The gigantic book of "How to File Your Income Taxes" from the IRS is called Publication 17. That's generally where I start to figure out where to report what. The section on Royalties has this to say:

Royalties from copyrights, patents, and oil, gas, and mineral properties are taxable as ordinary income.

In most cases, you report royalties in Part I of Schedule E (Form 1040). However, if you hold an operating oil, gas, or mineral interest or are in business as a self-employed writer, inventor, artist, etc., report your income and expenses on Schedule C or Schedule C-EZ (Form 1040).

It sounds like you are receiving royalties from a copyright, and not as a self-employed writer. That means that you would report the income on Schedule E, Part I.

I've not used Schedule E before, but looking at the instructions for it, you enter this as "Royalty Property".

For royalty property, enter code “6” on line 1b and leave lines 1a and 2 blank for that property.

So, in Line 1b, part A, enter code 6. (It looks like you'll only use section A here as you only have one royalty property.) Then in column A, Line 4, enter the royalties you have received.
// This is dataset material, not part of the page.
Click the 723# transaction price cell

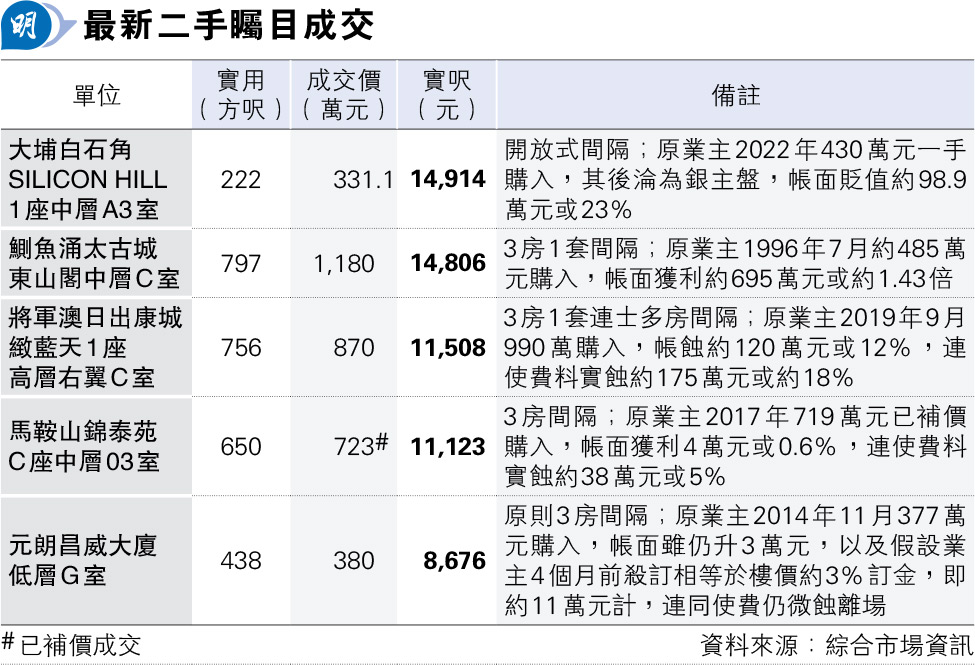[x=359, y=447]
The instructions confirm that this should be the amount that you received listed on the 1099-MISC.

Report on line 4 royalties from oil, gas, or mineral properties (not including operating interests); copyrights; and patents. Use a separate column (A, B, or C) for each royalty property.

If you received $10 or more in royalties during 2016, the payer should send you a Form 1099-MISC or similar statement by January 31, 2017, showing the amount you received. Report this amount on line 4.

I don't think that there's any relevant Expenses deductions you could take on the subsequent lines (though like I said, I've not used this form before), but if you had some specific expenses involved in producing this income it might be worth looking into further.

On Line 21 you'd subtract the 0 expenses (or subtract any expenses you do manage to list) and put the total. It looks like there are more totals to accumulate on lines 23 and 24, which presumably would be equally easy as you only have the one property. Put the total again on line 26, which says to enter it on the main Form 1040 on line 17 and it thus gets included in your income.